DIRECTIONS —
Count the lines in the rows below that contain the word "button", and reply with the number alone.

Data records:
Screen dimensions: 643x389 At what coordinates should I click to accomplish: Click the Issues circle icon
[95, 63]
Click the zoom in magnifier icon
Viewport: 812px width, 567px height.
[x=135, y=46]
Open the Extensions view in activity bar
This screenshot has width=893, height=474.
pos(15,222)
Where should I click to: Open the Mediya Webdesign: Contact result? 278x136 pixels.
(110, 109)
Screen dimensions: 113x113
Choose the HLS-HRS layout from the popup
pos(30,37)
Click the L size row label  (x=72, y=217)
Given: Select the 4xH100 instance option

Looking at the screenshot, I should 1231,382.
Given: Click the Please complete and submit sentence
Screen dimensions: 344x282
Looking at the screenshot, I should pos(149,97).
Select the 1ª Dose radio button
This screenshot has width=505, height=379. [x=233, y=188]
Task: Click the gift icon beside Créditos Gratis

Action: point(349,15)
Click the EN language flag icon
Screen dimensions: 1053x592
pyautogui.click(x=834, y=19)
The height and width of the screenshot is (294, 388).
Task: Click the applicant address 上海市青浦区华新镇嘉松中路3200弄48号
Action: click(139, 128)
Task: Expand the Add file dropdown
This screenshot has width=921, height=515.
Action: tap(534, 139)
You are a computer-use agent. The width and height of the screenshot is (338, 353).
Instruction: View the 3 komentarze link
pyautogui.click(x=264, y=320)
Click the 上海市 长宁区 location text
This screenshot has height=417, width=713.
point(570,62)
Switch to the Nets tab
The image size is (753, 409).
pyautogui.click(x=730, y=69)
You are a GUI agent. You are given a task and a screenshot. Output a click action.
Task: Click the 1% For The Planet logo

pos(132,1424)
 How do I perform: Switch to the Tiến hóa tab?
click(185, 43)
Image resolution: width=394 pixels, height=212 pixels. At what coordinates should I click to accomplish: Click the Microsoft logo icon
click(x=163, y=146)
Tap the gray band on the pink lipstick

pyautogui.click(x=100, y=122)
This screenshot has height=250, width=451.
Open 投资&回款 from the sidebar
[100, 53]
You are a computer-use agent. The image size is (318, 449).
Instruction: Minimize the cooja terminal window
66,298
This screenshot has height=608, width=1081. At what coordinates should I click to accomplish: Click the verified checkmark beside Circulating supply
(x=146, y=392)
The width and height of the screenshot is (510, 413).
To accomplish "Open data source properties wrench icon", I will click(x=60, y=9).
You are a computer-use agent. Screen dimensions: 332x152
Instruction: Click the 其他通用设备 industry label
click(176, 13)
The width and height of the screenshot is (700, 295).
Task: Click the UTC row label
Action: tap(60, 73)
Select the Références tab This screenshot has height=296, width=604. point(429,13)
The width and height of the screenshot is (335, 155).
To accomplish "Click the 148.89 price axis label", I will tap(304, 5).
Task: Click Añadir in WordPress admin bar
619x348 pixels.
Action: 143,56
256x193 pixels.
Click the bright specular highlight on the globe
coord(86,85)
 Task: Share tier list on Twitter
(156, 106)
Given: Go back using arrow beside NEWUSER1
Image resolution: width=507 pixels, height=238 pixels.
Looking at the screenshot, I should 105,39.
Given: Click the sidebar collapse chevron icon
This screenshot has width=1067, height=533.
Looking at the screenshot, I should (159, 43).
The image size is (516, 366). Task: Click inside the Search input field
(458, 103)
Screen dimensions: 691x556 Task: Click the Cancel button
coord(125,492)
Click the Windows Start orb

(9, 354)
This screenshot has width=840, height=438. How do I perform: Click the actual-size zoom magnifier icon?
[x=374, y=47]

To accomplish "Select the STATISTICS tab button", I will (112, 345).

THE ANSWER —
3